*What is needed*
Omit the images, then print each record below exactly as it reads.

*Entries shown*

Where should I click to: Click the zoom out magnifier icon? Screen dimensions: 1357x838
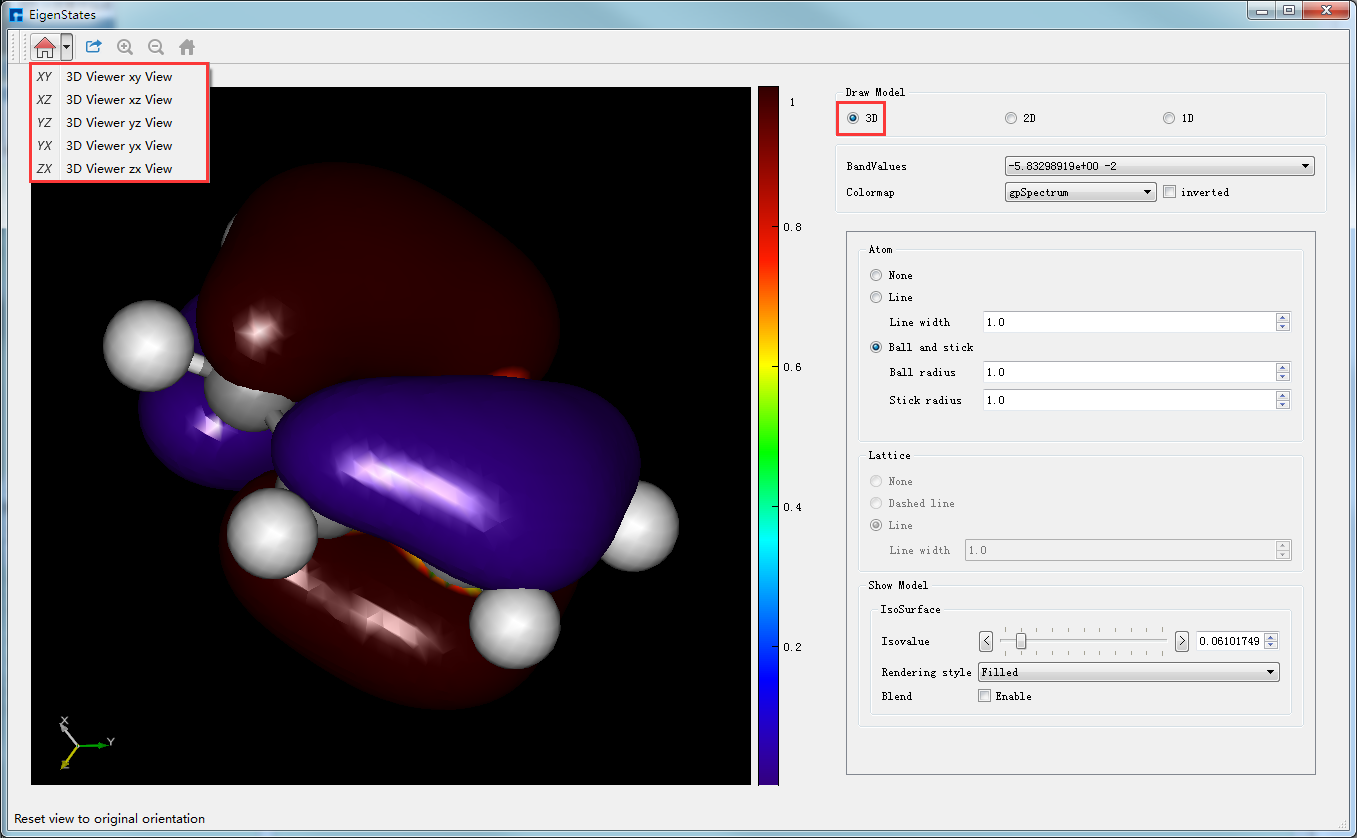[x=156, y=47]
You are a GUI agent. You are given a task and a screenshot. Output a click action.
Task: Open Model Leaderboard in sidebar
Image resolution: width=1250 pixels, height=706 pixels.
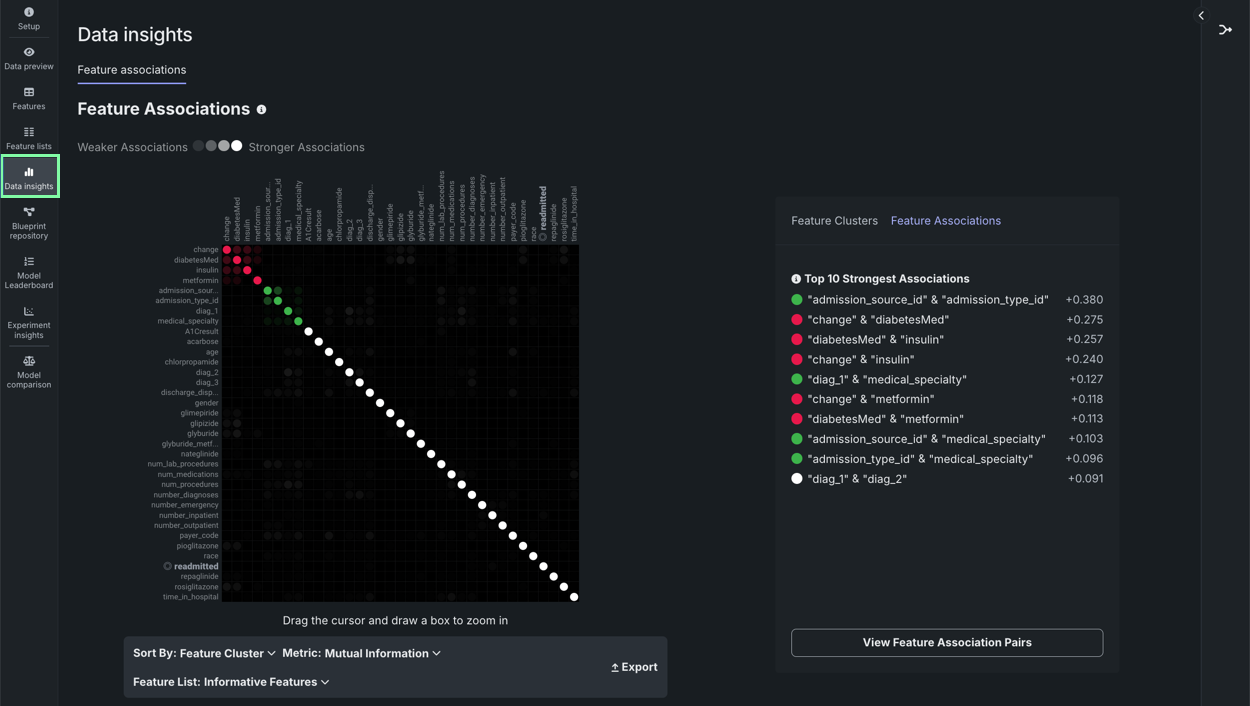(x=29, y=272)
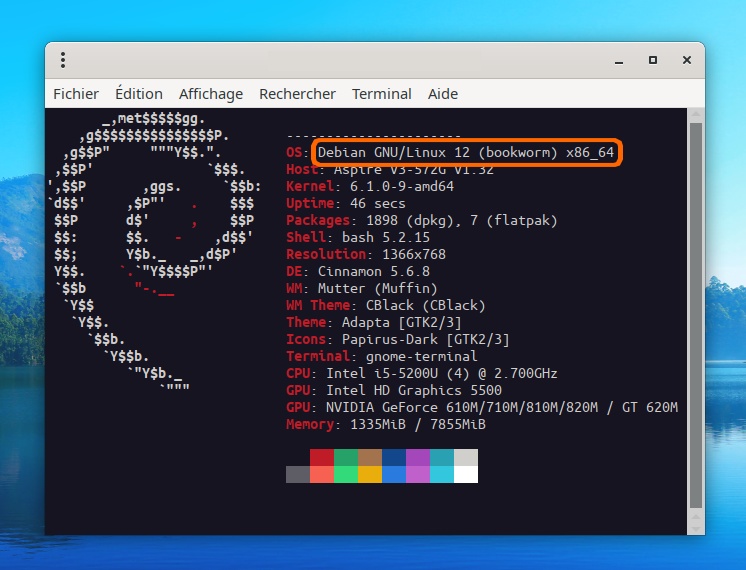Image resolution: width=746 pixels, height=570 pixels.
Task: Expand the Affichage menu
Action: click(211, 94)
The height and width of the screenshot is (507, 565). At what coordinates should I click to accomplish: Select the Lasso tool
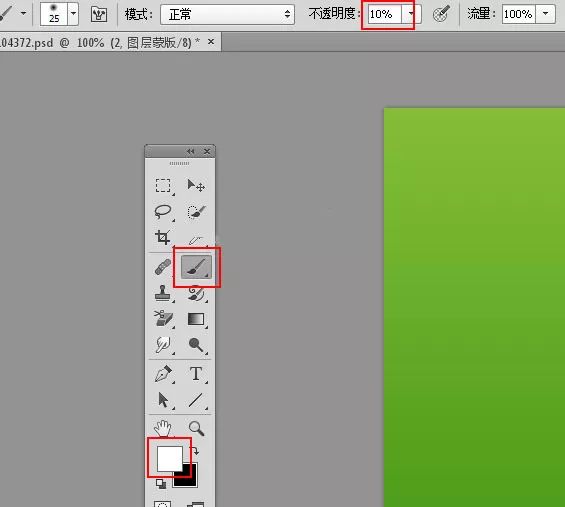tap(163, 212)
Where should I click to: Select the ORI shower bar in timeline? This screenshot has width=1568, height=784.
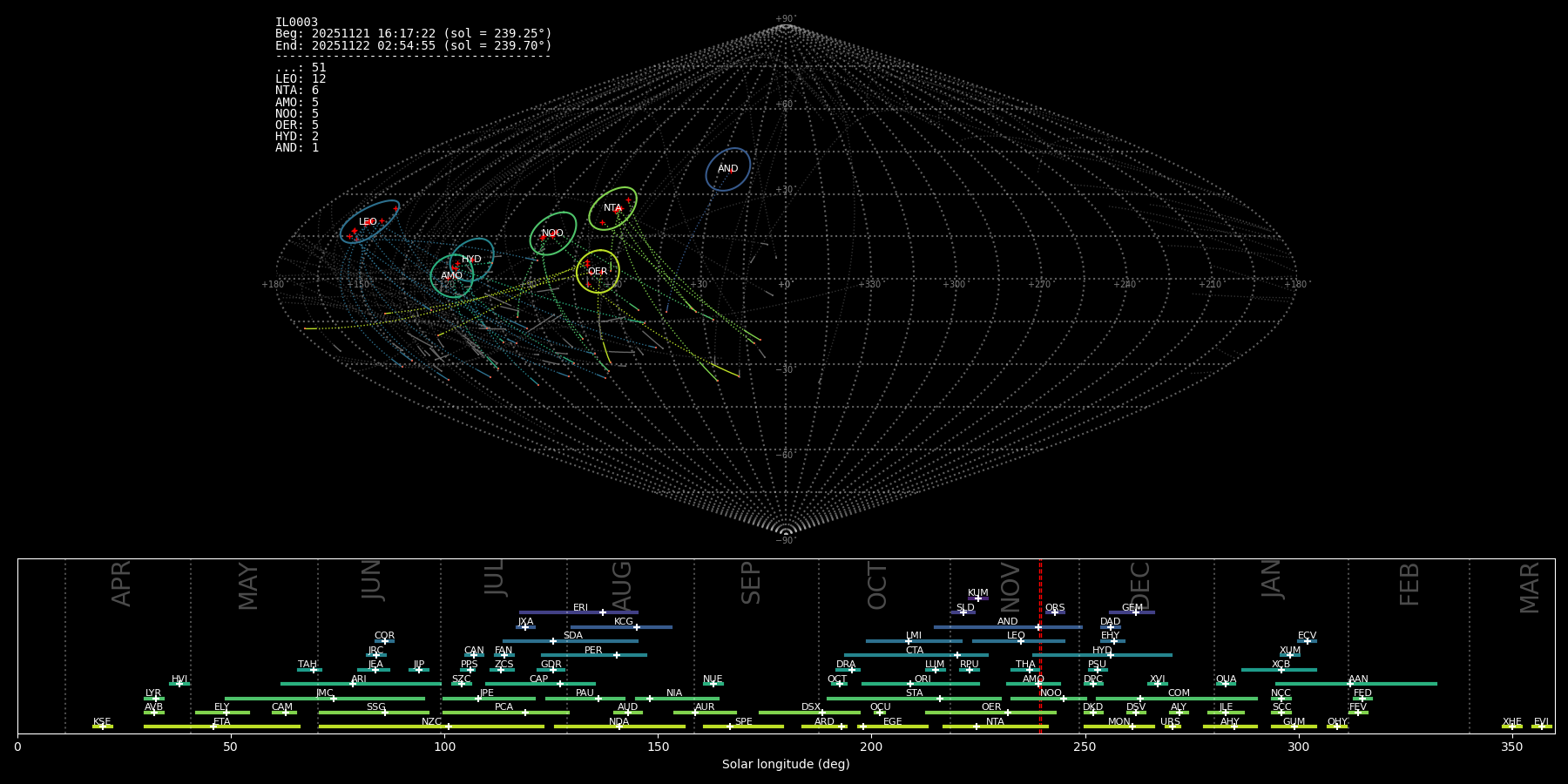click(920, 684)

*Output of the exercise*
Where should I click to: Click the zoom out magnifier icon? Screen dimensions: 1357x838
[x=156, y=47]
You are a GUI agent. You are given a task and a screenshot. Output a click action.
Task: Open Model Leaderboard in sidebar
Image resolution: width=1250 pixels, height=706 pixels.
(x=29, y=272)
Image resolution: width=746 pixels, height=570 pixels.
Task: Expand the Affichage menu
Action: click(211, 94)
The height and width of the screenshot is (507, 565). At what coordinates should I click to accomplish: Select the Lasso tool
tap(163, 212)
Where should I click to: Select the ORI shower bar in timeline? This screenshot has width=1568, height=784.
click(920, 684)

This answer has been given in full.